Ce livre est d’autant plus choquant, aujourd’hui, pour l’hybris du gros animal qui nous gouverne, qui a nom, d’après moi, tourbe, ou «nous tous» et ne génère plus, chez le publiant, qu’un désir de très grand nombre (je ne sache que personne y échappe, sinon deux ou trois noms de ma mémoire immédiate) – qu’il est évidemment écrit pour quelques uns, soit, ô honteuse discrimination, pour les quelques qui ont quelque chose à faire avec les mots, ce qui n’est pas le cas du plus grand nombre. Ces quelques uns, ce sont évidemment ceux qu’invoque Gide («Je crois dans la vertu du petit nombre ! Le monde sera sauvé par quelques uns !»), qui, lui, n’y croit pas tout à fait assez pour qu’on le croie ; Quelques usages de la parole est un outil de survie pour quelques personnes qui parlent, et subissent comme tout un chacun l’énorme tsunami d’un monde qui s’effondre ou du moi qui se proclame, ce qui est dire rigoureusement la même chose.
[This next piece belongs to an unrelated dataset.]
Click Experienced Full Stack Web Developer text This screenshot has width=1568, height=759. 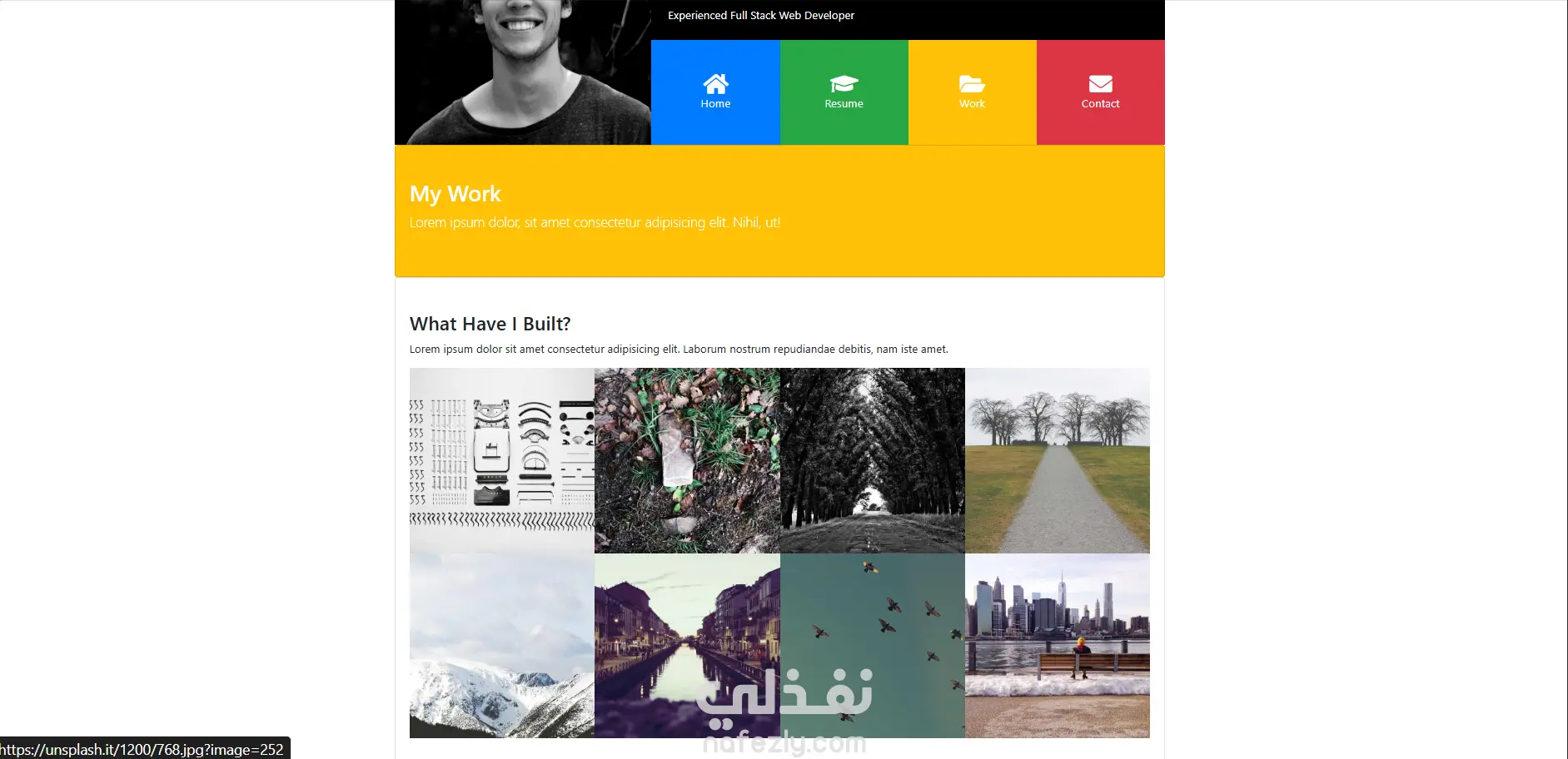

Car ces contemporains singuliers se signalent les uns aux autres d’une urgence plus grande que de constater la débâcle : de l’urgence de faire usage de la parole. C’est aujourd’hui un paradoxe au sens strict. Pas plus l’écrivain Gallimuche que la caissière de Lidl ne croit qu’il faille faire usage de la parole.
Gilles Hanus, pour lui-même d’abord, pour quelques uns des siens, ensuite, fait place nette. Ceux qui ont besoin de cette place ne peuvent que le remercier – ils sont rares, parce que, justement, il faut, sous quelque aspect, n’avoir pas de place dans la société pour commencer sérieusement à parler.
C’est dire que faire usage de la parole est une geste strictement antisocial, ou antipolitique ; à lui s’oppose toute production culturelle ou académique, et c’est pourquoi les sociologues qui nous gouvernent, l’oeil rivé sur le cap de leur indignation satisfaite, n’ont pas la moindre idée de ce qui leur survivra.
Gilles Hanus : Quelques usages de la parole, Hermann, 2019.